***** Entries supplied *****

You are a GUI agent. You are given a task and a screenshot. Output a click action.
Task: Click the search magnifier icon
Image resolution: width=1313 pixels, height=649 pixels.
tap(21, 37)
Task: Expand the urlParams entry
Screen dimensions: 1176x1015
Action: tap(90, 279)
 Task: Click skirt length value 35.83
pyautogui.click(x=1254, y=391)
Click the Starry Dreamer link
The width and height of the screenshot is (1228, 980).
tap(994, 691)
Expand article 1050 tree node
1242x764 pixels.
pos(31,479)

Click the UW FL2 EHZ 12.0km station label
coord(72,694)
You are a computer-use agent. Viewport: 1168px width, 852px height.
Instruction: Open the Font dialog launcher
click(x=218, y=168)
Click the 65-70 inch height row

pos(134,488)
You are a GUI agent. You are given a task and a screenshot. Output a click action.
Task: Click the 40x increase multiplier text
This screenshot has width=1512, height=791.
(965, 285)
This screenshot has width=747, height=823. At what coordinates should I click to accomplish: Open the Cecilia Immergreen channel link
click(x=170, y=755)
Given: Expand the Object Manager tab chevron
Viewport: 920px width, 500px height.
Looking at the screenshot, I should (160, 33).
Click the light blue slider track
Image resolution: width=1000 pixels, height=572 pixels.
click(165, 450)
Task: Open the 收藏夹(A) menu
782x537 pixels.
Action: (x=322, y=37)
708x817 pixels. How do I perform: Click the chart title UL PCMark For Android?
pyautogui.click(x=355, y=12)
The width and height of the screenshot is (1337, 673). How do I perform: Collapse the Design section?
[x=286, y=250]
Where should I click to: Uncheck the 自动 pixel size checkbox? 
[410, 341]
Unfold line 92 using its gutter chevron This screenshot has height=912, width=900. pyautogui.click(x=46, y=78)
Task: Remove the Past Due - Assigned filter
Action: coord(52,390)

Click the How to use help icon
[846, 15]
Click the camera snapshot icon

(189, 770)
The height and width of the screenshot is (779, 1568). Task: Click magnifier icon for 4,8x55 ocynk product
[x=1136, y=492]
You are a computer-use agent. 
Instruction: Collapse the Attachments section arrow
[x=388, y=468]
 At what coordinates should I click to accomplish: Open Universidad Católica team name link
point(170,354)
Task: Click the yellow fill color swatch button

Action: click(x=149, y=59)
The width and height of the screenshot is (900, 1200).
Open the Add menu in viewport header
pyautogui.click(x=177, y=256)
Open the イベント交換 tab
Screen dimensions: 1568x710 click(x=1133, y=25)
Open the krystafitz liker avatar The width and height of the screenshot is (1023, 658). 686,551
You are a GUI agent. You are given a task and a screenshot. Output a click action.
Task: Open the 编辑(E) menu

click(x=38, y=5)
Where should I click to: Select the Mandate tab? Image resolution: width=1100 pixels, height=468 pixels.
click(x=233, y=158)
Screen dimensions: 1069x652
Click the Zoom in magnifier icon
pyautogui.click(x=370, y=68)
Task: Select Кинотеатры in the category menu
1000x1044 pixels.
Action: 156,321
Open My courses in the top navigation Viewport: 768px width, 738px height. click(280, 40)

*****

▶ Work item
Your answer must be an exact copy of all the entries.

▶ Exercise output
You are a GUI agent. You are given a task and a screenshot. Output a click action.
Task: Click the search magnifier icon
Image resolution: width=1313 pixels, height=649 pixels.
tap(21, 37)
Task: Expand the urlParams entry
Screen dimensions: 1176x1015
Action: tap(90, 279)
 Task: Click skirt length value 35.83
pyautogui.click(x=1254, y=391)
Click the Starry Dreamer link
The width and height of the screenshot is (1228, 980).
tap(994, 691)
Expand article 1050 tree node
1242x764 pixels.
pos(31,479)

Click the UW FL2 EHZ 12.0km station label
coord(72,694)
You are a computer-use agent. Viewport: 1168px width, 852px height.
Instruction: Open the Font dialog launcher
click(x=218, y=168)
Click the 65-70 inch height row

pos(134,488)
You are a GUI agent. You are given a task and a screenshot. Output a click action.
Task: Click the 40x increase multiplier text
This screenshot has width=1512, height=791.
(965, 285)
This screenshot has width=747, height=823. At what coordinates should I click to accomplish: Open the Cecilia Immergreen channel link
click(x=170, y=755)
Given: Expand the Object Manager tab chevron
Viewport: 920px width, 500px height.
Looking at the screenshot, I should (160, 33).
Click the light blue slider track
Image resolution: width=1000 pixels, height=572 pixels.
click(165, 450)
Task: Open the 收藏夹(A) menu
782x537 pixels.
Action: (x=322, y=37)
708x817 pixels. How do I perform: Click the chart title UL PCMark For Android?
pyautogui.click(x=355, y=12)
The width and height of the screenshot is (1337, 673). How do I perform: Collapse the Design section?
[x=286, y=250]
Where should I click to: Uncheck the 自动 pixel size checkbox? 
[410, 341]
Unfold line 92 using its gutter chevron This screenshot has height=912, width=900. pyautogui.click(x=46, y=78)
Task: Remove the Past Due - Assigned filter
Action: coord(52,390)

Click the How to use help icon
[846, 15]
Click the camera snapshot icon

(189, 770)
The height and width of the screenshot is (779, 1568). Task: Click magnifier icon for 4,8x55 ocynk product
[x=1136, y=492]
You are a computer-use agent. 
Instruction: Collapse the Attachments section arrow
[x=388, y=468]
 At what coordinates should I click to accomplish: Open Universidad Católica team name link
point(170,354)
Task: Click the yellow fill color swatch button

Action: click(x=149, y=59)
The width and height of the screenshot is (900, 1200).
Open the Add menu in viewport header
pyautogui.click(x=177, y=256)
Open the イベント交換 tab
Screen dimensions: 1568x710 click(x=1133, y=25)
Open the krystafitz liker avatar The width and height of the screenshot is (1023, 658). 686,551
You are a GUI agent. You are given a task and a screenshot. Output a click action.
Task: Open the 编辑(E) menu

click(x=38, y=5)
Where should I click to: Select the Mandate tab? Image resolution: width=1100 pixels, height=468 pixels.
click(x=233, y=158)
Screen dimensions: 1069x652
Click the Zoom in magnifier icon
pyautogui.click(x=370, y=68)
Task: Select Кинотеатры in the category menu
1000x1044 pixels.
Action: 156,321
Open My courses in the top navigation Viewport: 768px width, 738px height. click(280, 40)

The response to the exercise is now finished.